Abstract 756: Less invasive total arch replacement for acute type A aortic dissection -Total Arch Replacement with Branched Open Stentgrafting Technique -
Objectives Entry closure is essential to complete the treatment for aortic dissection. Therefore total arch replacement (TAR) should be performed for acute type A aortic dissection (AD(A)) when the intimal tear is located in the transverse arch. The procedure is, however, burdensome and associated with high operative risk. We had performed TAR with open stent grafting technique (stent grafting into the descending aorta through the opened aortic arch) since 1994 and modified the procedure in 2004 by using the branched stent graft for reconstruction of cerebral vessels (Branched open stent grafting technique; BOS). The concept of BOS is less invasive TAR which is as simple as hemiarch replacement. The objective of this study is to elucidate the efficacy and less invasiveness of BOS for acute AD(A) in comparison with conventional graft replacement of ascending aorta and hemiarch replacement (Asc/Hemi-).
Methods From January 2000 to January 2008, 115 patients with acute AD (A) underwent emergent operation at our institutions.

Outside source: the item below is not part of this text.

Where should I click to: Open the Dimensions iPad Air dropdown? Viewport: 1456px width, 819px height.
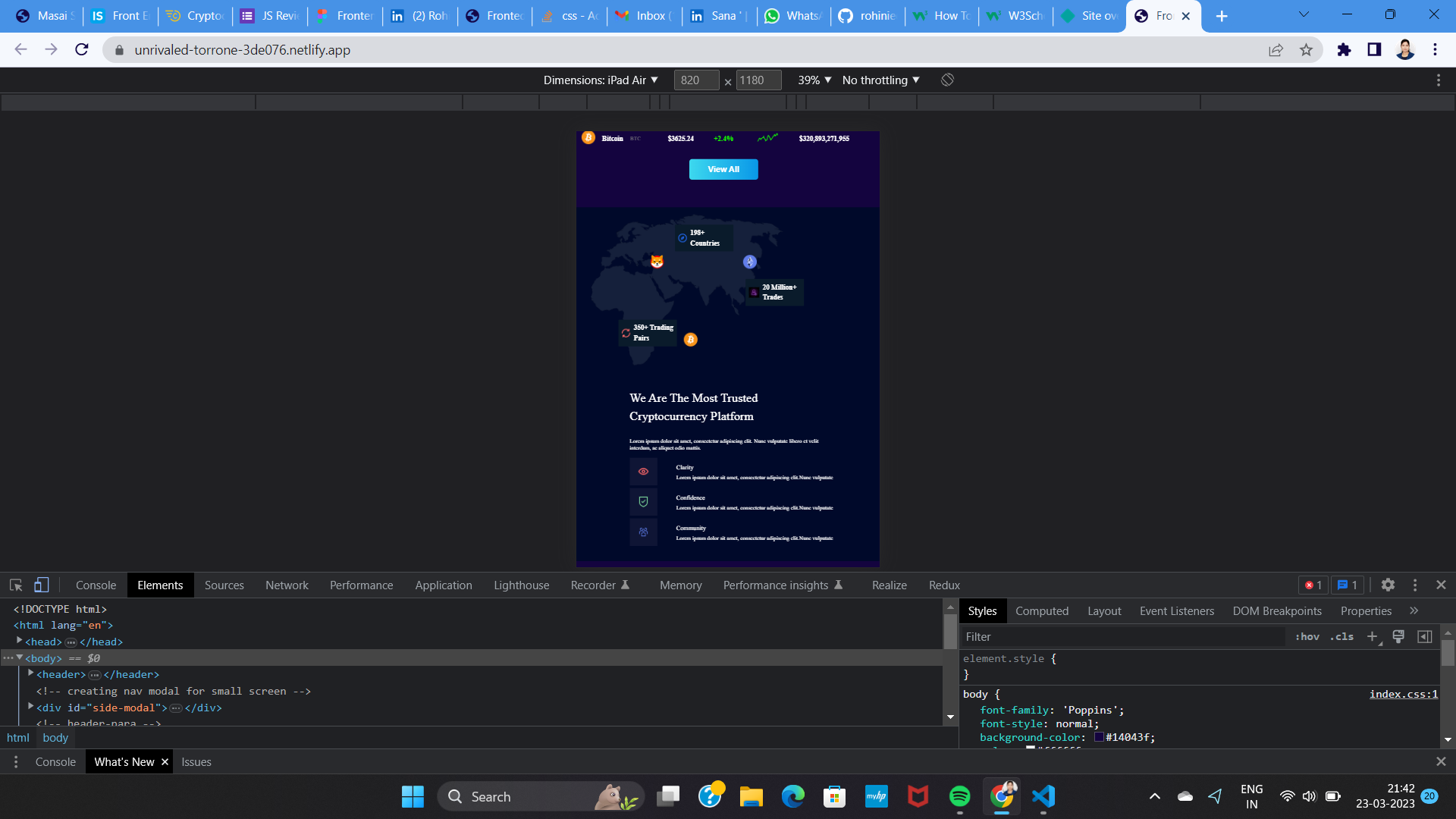point(601,80)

In this seriese, 9 patients were treated with BOS and 50 patients were treated with Asc/Hemi. Patients with shock, cerebral infarction, and concomitant procedures such as valve replacement or CABG were excluded. The patients underwent MDCT or angiography preoperatively to detect the location of the intimal tear. BOS was performed when the tear was in the arch and Asc/Hemi was performed when the tear was in the ascending aorta. All the cases were treated with deep hypothermic circulatory arrest for brain protection.
Results; BOS vs Asc/Hemi There were no significant differences in operative time and cardiopulmonary bypass time between the two groups (466 vs 442 min, 184 vs 192 min, respectively) and the circulatory arrest time was almost the same (38 vs 33min). Neither of the groups had postoperative death within 30 days. We found no difference in the incidence of postoperative morbidities between the groups. BOS showed better clotting of the false lumen postoperatively compared with Asc/Hemi (100 % vs 50 % p<0.01).
Conclusions BOS for acute AD (A) could be performed as less invasively as Asc/Hemi, and showed satisfactory result by achieving better thrombosis in distal false lumen. This technique could be one of the standard procedures for AD(A).